Dietary patterns and non-communicable disease risk in Indian adults: secondary analysis of Indian Migration Study data.

Auteur(s) :
Bowen L., Kinra S., Green R., Dangour AD., Macdiarmid JI., Agrawal S., Joy EJ., Aleksandrowicz L., Haines A.
Date :
Août, 2017
Source(s) :
Public health nutrition. #20:11 p1963-72
Adresse :
Department of Population Health,London School of Hygiene & Tropical Medicine,London WC1E 7HT,UK.

Sommaire de l'article

Undernutrition and non-communicable disease (NCD) are important public health issues in India, yet their relationship with dietary patterns is poorly understood. The current study identified distinct dietary patterns and their association with micronutrient undernutrition (Ca, Fe, Zn) and NCD risk factors (underweight, obesity, waist:hip ratio, hypertension, total:HDL cholesterol, diabetes).

Data were from the cross-sectional Indian Migration Study, including semi-quantitative FFQ. Distinct dietary patterns were identified using finite mixture modelling; associations with NCD risk factors were assessed using mixed-effects logistic regression models.

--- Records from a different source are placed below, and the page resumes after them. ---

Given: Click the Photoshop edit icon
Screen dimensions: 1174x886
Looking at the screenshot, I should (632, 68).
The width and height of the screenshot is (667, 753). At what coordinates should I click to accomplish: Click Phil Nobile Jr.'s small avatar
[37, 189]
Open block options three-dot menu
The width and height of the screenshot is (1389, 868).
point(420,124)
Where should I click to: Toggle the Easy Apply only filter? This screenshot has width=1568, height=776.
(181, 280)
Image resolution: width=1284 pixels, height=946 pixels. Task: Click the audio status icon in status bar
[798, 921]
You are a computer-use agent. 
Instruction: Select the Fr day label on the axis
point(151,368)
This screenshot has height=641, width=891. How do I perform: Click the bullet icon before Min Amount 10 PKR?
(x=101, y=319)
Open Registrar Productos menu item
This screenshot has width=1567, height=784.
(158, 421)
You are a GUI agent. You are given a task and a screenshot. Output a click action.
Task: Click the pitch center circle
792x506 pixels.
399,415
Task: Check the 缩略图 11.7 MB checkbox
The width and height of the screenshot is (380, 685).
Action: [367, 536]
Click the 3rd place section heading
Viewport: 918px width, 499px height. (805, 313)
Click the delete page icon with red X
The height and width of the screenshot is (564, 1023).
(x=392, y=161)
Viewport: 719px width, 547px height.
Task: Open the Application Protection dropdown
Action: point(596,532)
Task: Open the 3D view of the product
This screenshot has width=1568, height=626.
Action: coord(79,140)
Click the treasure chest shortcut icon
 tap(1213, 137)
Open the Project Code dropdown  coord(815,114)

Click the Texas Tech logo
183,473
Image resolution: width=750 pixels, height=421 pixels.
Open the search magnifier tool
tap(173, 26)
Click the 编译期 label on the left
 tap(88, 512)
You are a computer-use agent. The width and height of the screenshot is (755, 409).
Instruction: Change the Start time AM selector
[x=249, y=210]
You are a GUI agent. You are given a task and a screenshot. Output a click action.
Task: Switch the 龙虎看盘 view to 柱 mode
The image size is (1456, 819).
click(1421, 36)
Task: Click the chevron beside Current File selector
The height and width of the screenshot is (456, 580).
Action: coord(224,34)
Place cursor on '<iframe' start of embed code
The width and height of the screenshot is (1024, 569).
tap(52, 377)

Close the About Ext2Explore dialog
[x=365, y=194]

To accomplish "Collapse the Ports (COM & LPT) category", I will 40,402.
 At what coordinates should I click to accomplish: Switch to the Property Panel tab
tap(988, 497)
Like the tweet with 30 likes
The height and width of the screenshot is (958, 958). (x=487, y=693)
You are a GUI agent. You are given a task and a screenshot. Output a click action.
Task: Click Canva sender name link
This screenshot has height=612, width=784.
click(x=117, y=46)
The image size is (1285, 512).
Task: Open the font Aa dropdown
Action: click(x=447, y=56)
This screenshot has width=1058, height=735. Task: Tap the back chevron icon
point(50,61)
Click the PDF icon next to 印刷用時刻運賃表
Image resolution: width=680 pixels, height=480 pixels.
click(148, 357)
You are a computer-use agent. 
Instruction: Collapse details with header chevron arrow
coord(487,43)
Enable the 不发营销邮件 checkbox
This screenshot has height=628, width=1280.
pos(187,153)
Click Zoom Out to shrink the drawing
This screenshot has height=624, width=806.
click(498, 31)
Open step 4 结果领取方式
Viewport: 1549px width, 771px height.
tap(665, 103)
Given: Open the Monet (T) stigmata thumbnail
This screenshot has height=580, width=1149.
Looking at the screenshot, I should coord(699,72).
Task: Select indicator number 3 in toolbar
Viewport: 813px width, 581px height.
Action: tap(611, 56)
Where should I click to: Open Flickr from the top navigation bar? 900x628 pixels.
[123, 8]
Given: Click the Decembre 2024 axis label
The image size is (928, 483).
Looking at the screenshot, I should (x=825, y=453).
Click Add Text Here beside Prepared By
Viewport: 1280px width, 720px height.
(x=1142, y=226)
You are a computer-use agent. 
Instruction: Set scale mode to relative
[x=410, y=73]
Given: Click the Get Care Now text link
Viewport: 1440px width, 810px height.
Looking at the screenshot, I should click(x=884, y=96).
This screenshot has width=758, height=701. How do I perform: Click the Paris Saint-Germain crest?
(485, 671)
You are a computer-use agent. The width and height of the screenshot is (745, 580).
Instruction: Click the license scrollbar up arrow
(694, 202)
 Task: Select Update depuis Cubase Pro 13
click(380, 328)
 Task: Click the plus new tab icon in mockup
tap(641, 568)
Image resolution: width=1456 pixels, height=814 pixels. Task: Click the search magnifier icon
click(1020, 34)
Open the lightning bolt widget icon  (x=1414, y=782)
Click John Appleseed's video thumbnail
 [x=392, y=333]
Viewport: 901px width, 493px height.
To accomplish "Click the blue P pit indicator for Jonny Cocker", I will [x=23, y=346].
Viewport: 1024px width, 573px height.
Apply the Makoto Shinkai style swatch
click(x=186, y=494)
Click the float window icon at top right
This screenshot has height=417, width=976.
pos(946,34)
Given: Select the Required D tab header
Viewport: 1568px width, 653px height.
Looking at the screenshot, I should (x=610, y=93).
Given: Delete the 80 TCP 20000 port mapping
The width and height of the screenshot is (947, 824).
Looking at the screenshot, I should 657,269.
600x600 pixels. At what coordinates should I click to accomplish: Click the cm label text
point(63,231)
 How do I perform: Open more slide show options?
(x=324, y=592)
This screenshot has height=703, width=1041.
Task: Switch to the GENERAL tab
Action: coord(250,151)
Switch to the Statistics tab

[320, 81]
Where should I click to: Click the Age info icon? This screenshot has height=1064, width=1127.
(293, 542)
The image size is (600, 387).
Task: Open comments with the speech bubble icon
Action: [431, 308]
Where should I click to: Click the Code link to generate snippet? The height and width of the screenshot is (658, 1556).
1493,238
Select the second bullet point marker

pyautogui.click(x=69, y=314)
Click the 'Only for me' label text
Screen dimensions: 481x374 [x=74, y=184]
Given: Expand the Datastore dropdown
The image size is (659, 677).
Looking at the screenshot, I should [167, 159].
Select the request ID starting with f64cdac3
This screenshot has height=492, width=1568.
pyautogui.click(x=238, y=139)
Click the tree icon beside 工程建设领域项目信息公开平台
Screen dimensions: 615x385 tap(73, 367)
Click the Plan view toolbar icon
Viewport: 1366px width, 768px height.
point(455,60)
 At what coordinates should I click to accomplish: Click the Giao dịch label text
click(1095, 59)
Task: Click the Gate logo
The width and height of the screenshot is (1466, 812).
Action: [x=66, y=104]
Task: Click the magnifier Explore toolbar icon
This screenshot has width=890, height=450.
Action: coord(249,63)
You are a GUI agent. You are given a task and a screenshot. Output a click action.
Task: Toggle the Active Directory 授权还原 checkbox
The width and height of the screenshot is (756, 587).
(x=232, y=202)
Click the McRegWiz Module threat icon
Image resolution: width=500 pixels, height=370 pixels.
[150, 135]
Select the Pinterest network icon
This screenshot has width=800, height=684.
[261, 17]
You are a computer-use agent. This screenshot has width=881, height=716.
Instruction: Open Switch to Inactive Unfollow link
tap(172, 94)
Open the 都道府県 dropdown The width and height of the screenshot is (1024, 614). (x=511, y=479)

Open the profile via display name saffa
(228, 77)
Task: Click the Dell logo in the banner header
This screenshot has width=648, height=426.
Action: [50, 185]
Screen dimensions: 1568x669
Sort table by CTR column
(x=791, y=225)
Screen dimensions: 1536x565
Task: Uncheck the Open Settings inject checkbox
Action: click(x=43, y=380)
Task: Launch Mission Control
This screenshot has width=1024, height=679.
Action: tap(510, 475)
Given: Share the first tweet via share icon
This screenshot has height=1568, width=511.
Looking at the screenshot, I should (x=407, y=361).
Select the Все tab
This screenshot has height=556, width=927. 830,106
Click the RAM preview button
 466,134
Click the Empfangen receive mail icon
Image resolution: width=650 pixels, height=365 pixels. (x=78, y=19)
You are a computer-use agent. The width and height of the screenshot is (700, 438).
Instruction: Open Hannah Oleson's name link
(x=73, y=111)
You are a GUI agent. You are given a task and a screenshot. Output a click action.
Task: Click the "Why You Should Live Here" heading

Migrant factory workers, their rural-dwelling siblings and urban non-migrants. Participants (7067 adults) resided mainly in Karnataka, Andhra Pradesh, Maharashtra and Uttar Pradesh.

Five distinct, regionally distributed, dietary patterns were identified, with rice-based patterns in the south and wheat-based patterns in the north-west. A rice-based pattern characterised by low energy consumption and dietary diversity ('Rice & low diversity') was consumed predominantly by adults with little formal education in rural settings, while a rice-based pattern with high fruit consumption ('Rice & fruit') was consumed by more educated adults in urban settings. Dietary patterns met WHO macronutrient recommendations, but some had low micronutrient contents. Dietary pattern membership was associated with several NCD risk factors.

Five distinct dietary patterns were identified, supporting sub-national assessments of the implications of dietary patterns for various health, food system or environment outcomes.